Schulze sagte, sie finde ein solches "Bonus-Malus-System" eine "sehr, sehr gute Idee". Dies sei auch Beschlusslage der SPD. "Solche Regelungen könnte man machen." Es gebe sicherlich noch Regelungsbedarf im Detail. "Aber das System ist machbar. Wir zahlen ja heute auch Prämien für diejenigen, die Elektrofahrzeuge kaufen."

Die schwarz-rote Koalition hatte sich im September in ihrem Klimaschutzprogramm auf eine Reform der Kfz-Steuer verständigt. Diese soll stärker an den CO2-Emissionen ausgerichtet werden und so einen weiteren Anreiz zum Kauf von E-Autos geben. Ein Gesetzentwurf aus dem Bundesfinanzministerium steht noch aus.

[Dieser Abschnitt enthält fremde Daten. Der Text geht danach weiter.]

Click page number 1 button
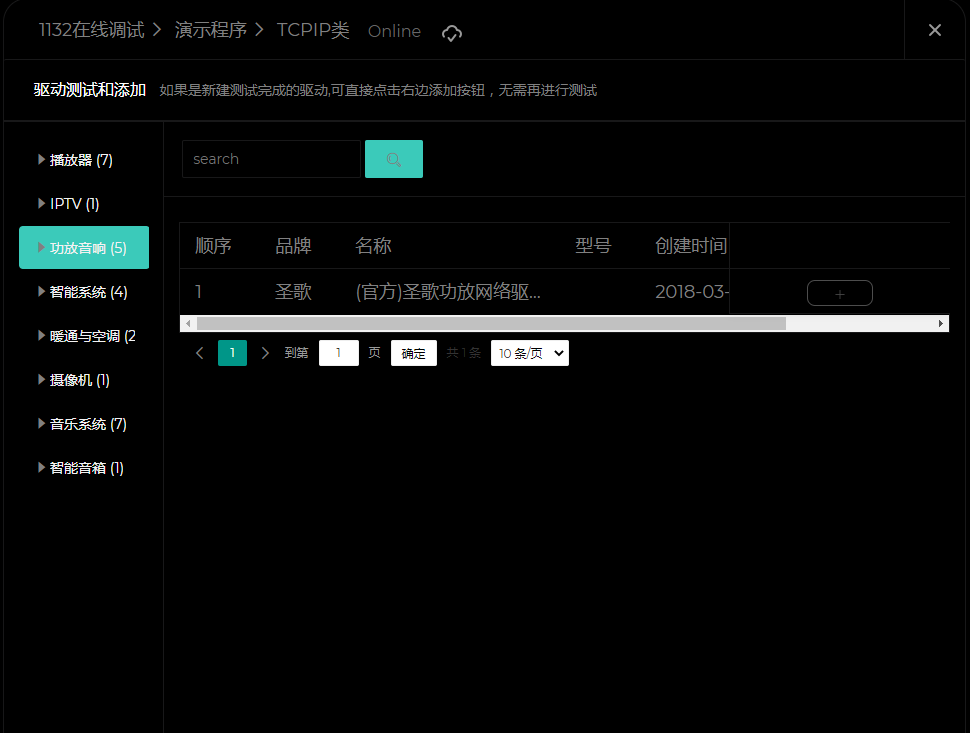 pos(232,353)
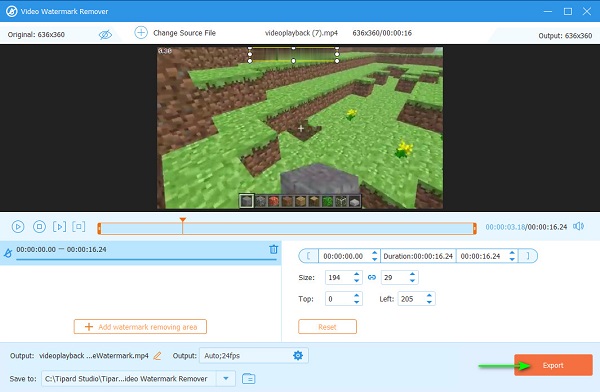Click the play segment bracket icon
Image resolution: width=600 pixels, height=392 pixels.
(59, 227)
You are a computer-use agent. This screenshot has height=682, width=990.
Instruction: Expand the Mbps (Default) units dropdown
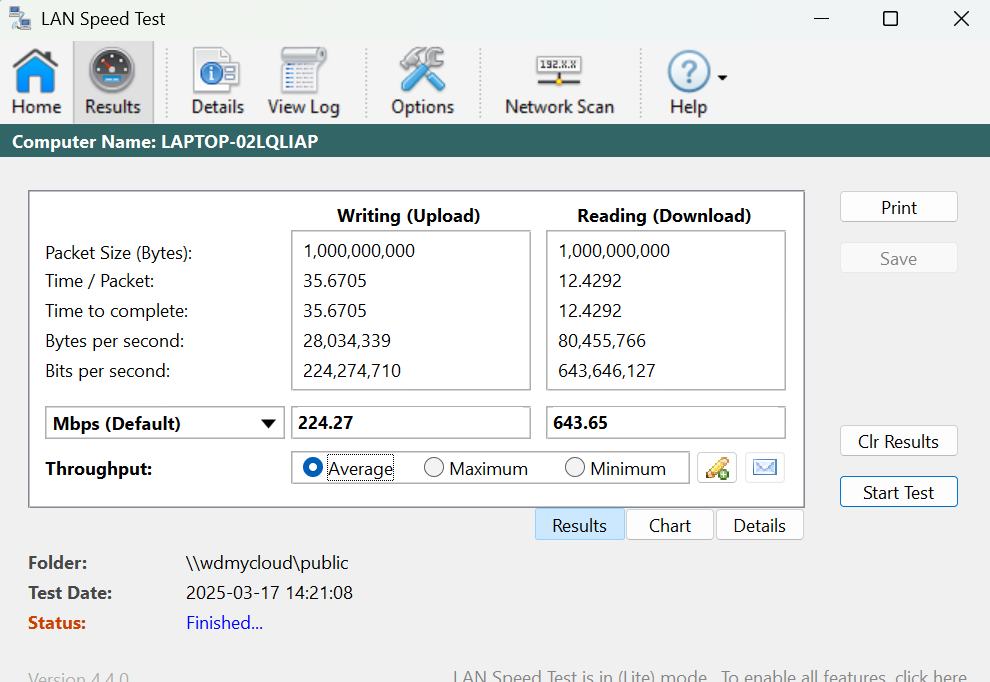pyautogui.click(x=267, y=423)
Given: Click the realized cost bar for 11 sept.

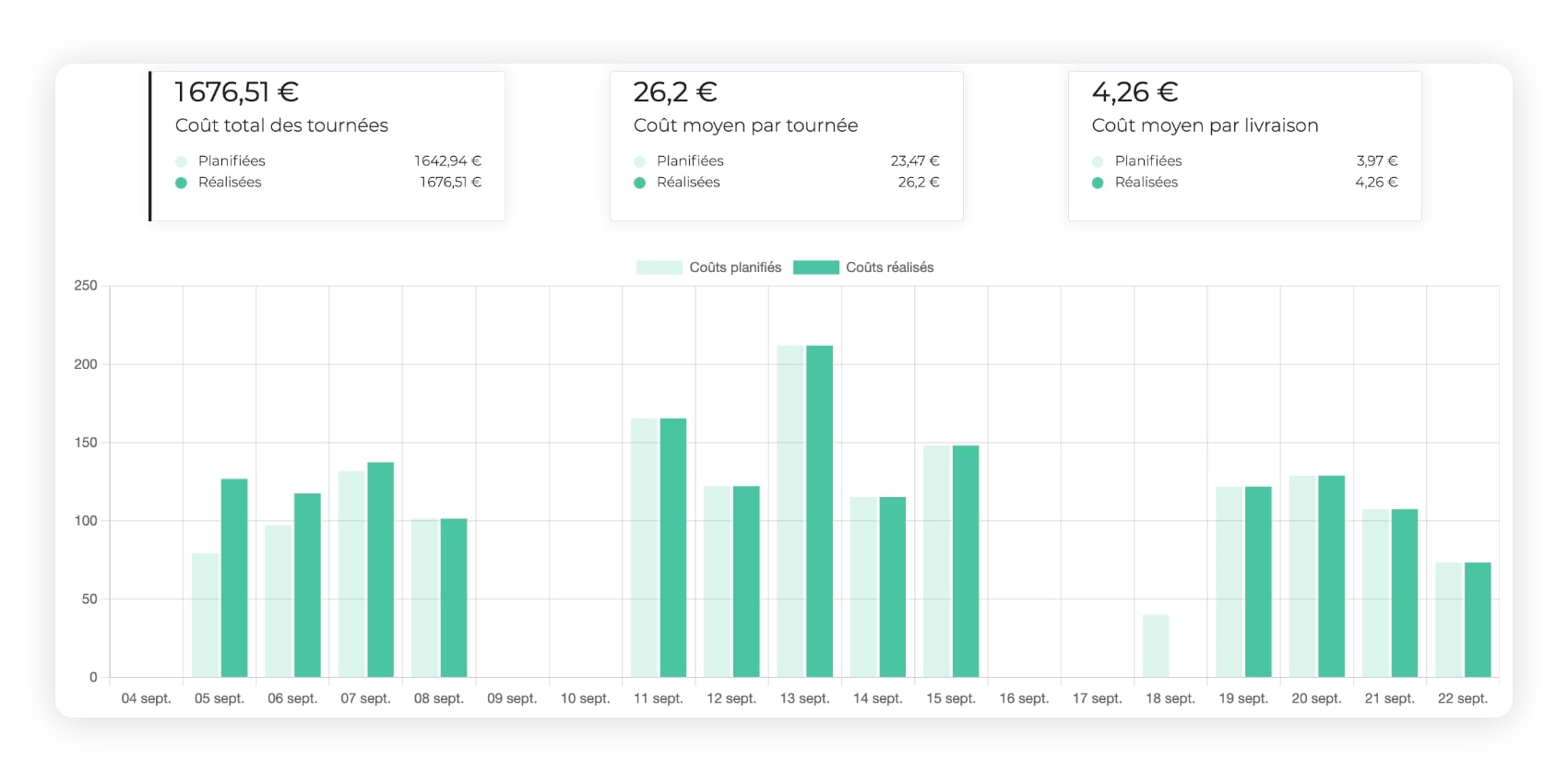Looking at the screenshot, I should [x=673, y=548].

Damit Deutschland die Klimaziele für 2030 schafft, muss vor allem der Verkehrsbereich liefern. Viele Experten bezweifeln, dass die bisher beschlossenen Maßnahmen ausreichen, etwa eine stärkere staatliche Förderung beim Kauf von E-Autos. Die CO2-Emissionen im Verkehr sind auch wegen eines höheren Verkehrsaufkommens in den vergangenen Jahren kaum gesunken. Zudem gibt es seit Jahren einen Verkaufsboom bei SUVs, schweren Sportgeländewagen.

Seit Jahresanfang schreibt ein Klimaschutzgesetz den Einzelbereichen Verkehr, Energiewirtschaft, Landwirtschaft, Gebäude, Industrie sowie Abfallwirtschaft und anderen feste CO2-Jahresbudgets vor. Minister müssen nachlegen, wenn ihr Bereich Ziele verfehlt. Es drohen zudem hohe Strafzahlungen an die EU, wenn verpflichtende Ziele gerissen werden.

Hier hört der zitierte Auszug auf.